METHOD OF COMPENSATING WITH FEEDBACK

Abstract

A system can be used to provide a method of compensation. The method includes providing a Tx level signal indicative of a desired signal level along with a Tx signal. A gain modifier adjusts the gain used on the Tx signal based on the Tx level signal. The adjusting can be done with a controller that uses feedback from the actual power level of the Tx signal provided by the gain modifier to ensure a desired power level of the Tx signal being transmitted from an antenna is maintained.

Description

TECHNICAL FIELD

This disclosure relates to the field of compensators, more specifically to the field of compensators for use in vehicle applications.

DESCRIPTION OF RELATED ART

Compensator systems are used to compensate for in-vehicle loses in RF systems. Such systems typically have a transceiver mounted in a vehicle, an antenna mounted remotely from the transceiver (in certain embodiments the antenna is mounted on or near an exterior of the vehicle so as to improve reception of the antenna), a cable that extends between the antenna and the transceiver and an internal amplification system that ensures the signal provided to the antenna is at the desired level with the intention to compensate for internal system losses (such as losses in the cable).

FIG. 1 illustrates a prior art compensator system 100. The system 100 comprises a remote antenna unit 101 which includes a power meter 120, a voltage detector 122, RF circuits 118 and a diplexer 114 along with an antenna 130. System 100 further comprises a feeding unit 102 which includes a transceiver 110, a baseband device 104, a voltage termination 112 and another diplexer 114. Units 101 and 102 are connected through a single coax line 116, which can be long. Coax line 116 carries four types of signals: Transmit RF signals 140, Receive RF signals 142, Power feedback signals 144, and TX/RX control signals 146. The Transmit RF and TX/RX control signals are sent from the feeding unit to the remote antenna unit, while the Receive RF and the Power feedback signals are sent in the opposite direction. Voltage termination 112 is used to set the operating conditions of the power feedback and determines the Transmit/Receive direction. Diplexers 114 are used to combine the feedback and control signals with (or separate them from) the RF signals on single coax line 116. The control signals are bi-directional, driven by voltage termination 112 and sampled by ADC 108. Baseband device 104 includes a power control module 106 and, optionally, an analog-to-digital converter (ADC) 108, the roles of which are described next.

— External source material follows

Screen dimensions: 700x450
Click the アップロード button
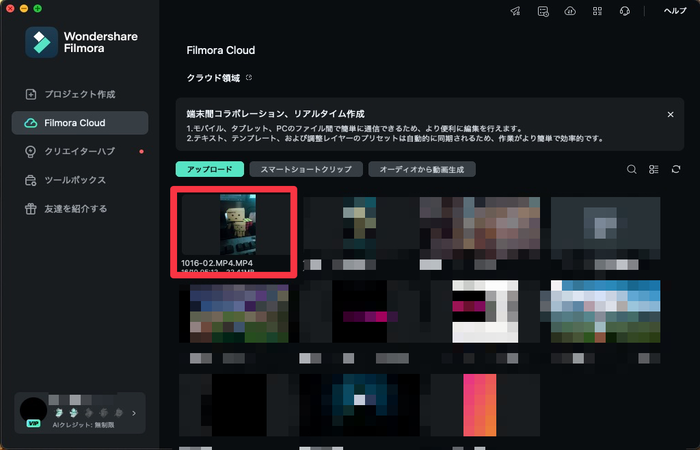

In use, in Transmit mode, the output of voltage termination 112 is set to Low (preferably 0), while in Receive mode the output is set to High. The ADC samples the voltage level on the coax control signal (added to the diplexer at the bottom) to realize the power meter 120 reading. The value measured by the ADC is processed by power control module 106, which runs a control loop (not shown but known to one of ordinary skill in the art) and adjusts the output power gain as needed at transceiver 110. Voltage detector 112 determines whether transmission or reception occurs at present, therefore performing TX/RX control. The control module compares the measured power vs. the expected power of the power gain modifier output and changes the gain as needed. The expected power varies per the desired Transmit power of a specific packet. The control mechanism compares the measurement packet-by-packet, and collects statistics for tracking the power changes, as would be clear to one of ordinary skill in the art. Power control module 106 may be implemented in hardware (HW) or in software (SW) running on a processor or central processing unit (CPU).

As is known, part of the losses that are compensated for are related to the length of the cable, the materials used and other environmental factors. As can be appreciated therefore, one disadvantage of the disclosed prior art system is that the compensator system must be customized for each application. As a result, certain individuals would appreciate further improvements to a compensator system.

SUMMARY

A compensator system includes a control loop placed adjacent an antenna. The control loop includes a gain modifier that is configured to adjustably control the gain of a Tx signal being provided to the antenna. A first control unit positioned near the gain modifier controls the amount of gain provided by the gain modifier. The first control unit receives feedback from a detector connected to the output of the gain modifier that allows the first control unit to ensure the gain modifier is providing the appropriate amount of gain.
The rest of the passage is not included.